__Apply what you read__
a: In the passage on the SIR dataset, what class is loaded to z-score the SIR data?
b: Retype part of the passage on the SIR dataset. Begin at the words "# the pseudo" and stop after "x_o_raw = torch.tensor(sir_theta[-2]), torch.tensor(sir_x[-2])".
c: In the passage on the SIR dataset, list every variable name assigned in the code cell that opens with the comment "let's fix the last pair as observation".

For this example, the SIR dataset is used. 

**Task:** Load the data and get familiar with it. Again, a pseudo simulator is
provided. 

In [None]:
# we provide a pre-computed dataset according to the differential equations
# defining the SIR model.
# the pseudo simulator draws samples at random
sir_theta, sir_x = load_sir_data(c.data)
# load class for z-scoring SIR data.
sir_scaler = SIRStdScaler()
simulator = SIRSimulation(
    sir_theta[:-2], sir_x[:-2], transformations=Compose([sir_scaler])
)

In [None]:
# let's fix the last pair as observation
theta_o_raw, x_o_raw = torch.tensor(sir_theta[-2]), torch.tensor(sir_x[-2])
# z-scoring
scaled_data = sir_scaler({"theta": theta_o_raw, "x": x_o_raw})
theta_o, x_o = scaled_data["theta"], scaled_data["x"]


In [None]:
# familiarize yourself with the data; feel free to call this cell several times
# as the observation is randomly sampled
plt.figure(figsize=(8, 6))

__Supplied information__
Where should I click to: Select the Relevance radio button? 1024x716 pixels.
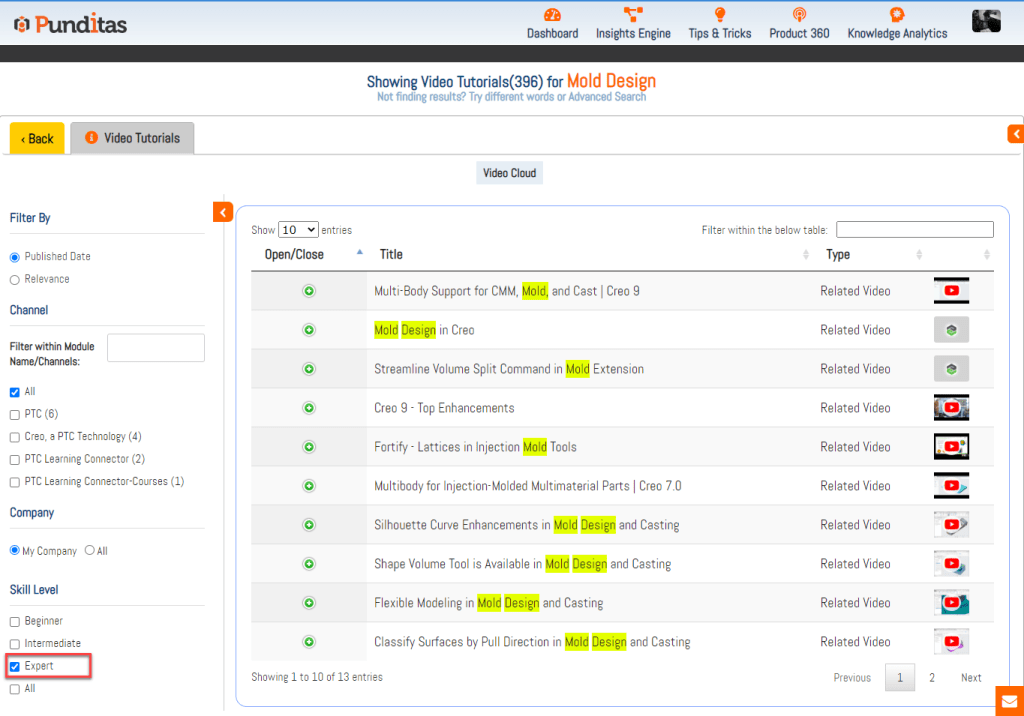[x=15, y=279]

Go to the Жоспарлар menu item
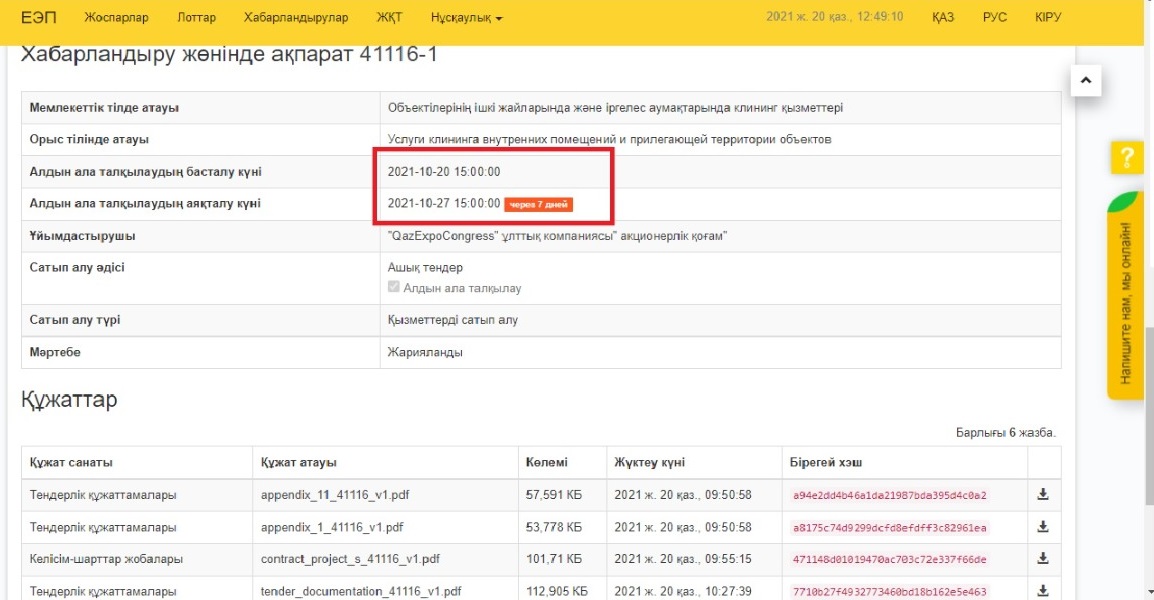pos(116,18)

__Solutions in order__
a: SIRStdScaler

b:
# the pseudo simulator draws samples at random
sir_theta, sir_x = load_sir_data(c.data)
# load class for z-scoring SIR data.
sir_scaler = SIRStdScaler()
simulator = SIRSimulation(
    sir_theta[:-2], sir_x[:-2], transformations=Compose([sir_scaler])
)

In [None]:
# let's fix the last pair as observation
theta_o_raw, x_o_raw = torch.tensor(sir_theta[-2]), torch.tensor(sir_x[-2])

c: theta_o_raw, x_o_raw, scaled_data, theta_o, x_o